* [WHAT TO WORK ON] Going down the data below, set down exactly the line with "Click the Tanggal" and each line after it through the line with "Toggle the Reset"; no other lines.

* [MATERIAL PROVIDED]

------------------------------------------------

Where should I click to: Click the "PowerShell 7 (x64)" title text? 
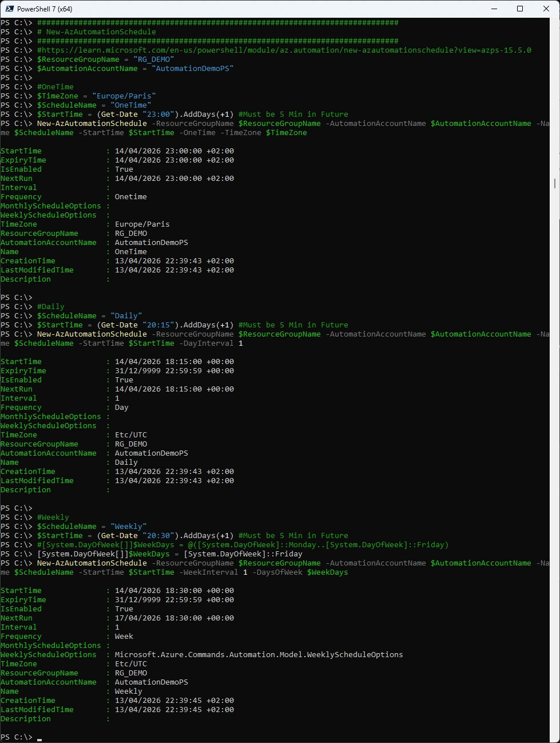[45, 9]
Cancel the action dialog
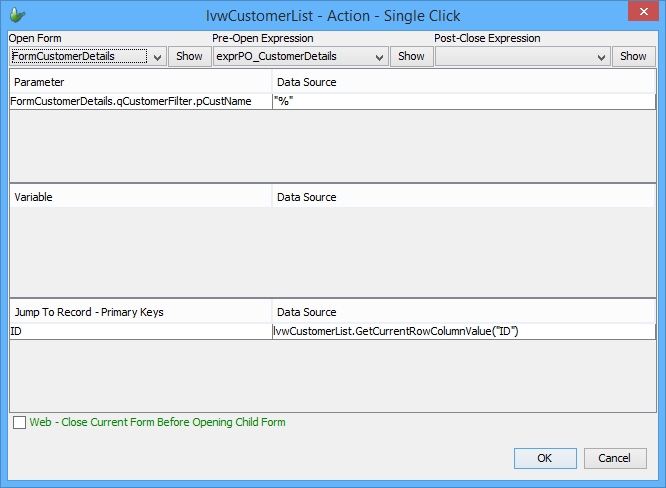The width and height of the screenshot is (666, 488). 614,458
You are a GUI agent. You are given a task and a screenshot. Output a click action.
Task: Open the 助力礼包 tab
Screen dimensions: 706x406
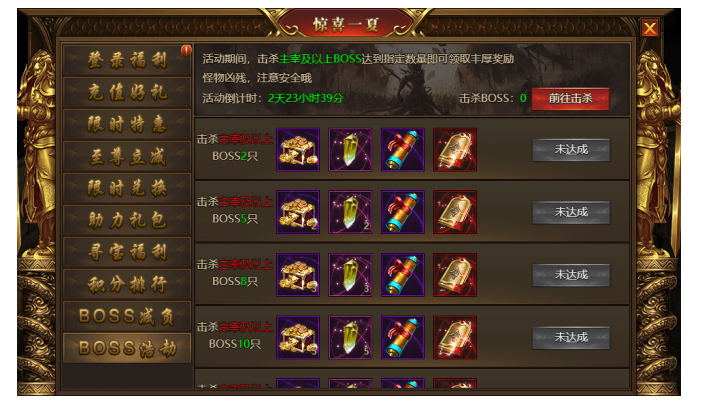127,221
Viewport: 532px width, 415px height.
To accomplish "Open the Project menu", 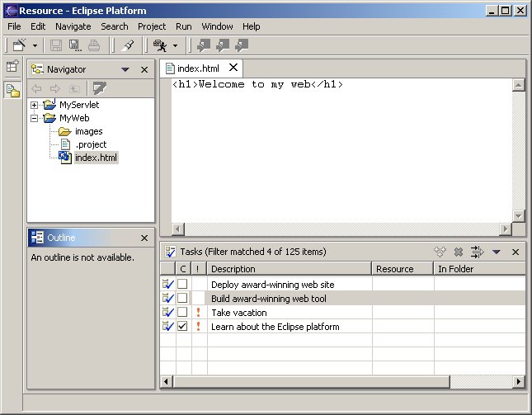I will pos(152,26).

------------------------------------------------

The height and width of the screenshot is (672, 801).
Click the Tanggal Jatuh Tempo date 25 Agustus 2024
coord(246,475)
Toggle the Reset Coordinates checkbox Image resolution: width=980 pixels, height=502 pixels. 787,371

------------------------------------------------

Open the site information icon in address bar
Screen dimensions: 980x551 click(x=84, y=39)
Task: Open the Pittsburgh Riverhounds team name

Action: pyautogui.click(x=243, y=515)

------------------------------------------------

* [ANSWER SECTION]
Click the Tanggal Jatuh Tempo date 25 Agustus 2024
coord(246,475)
Toggle the Reset Coordinates checkbox Image resolution: width=980 pixels, height=502 pixels. 787,371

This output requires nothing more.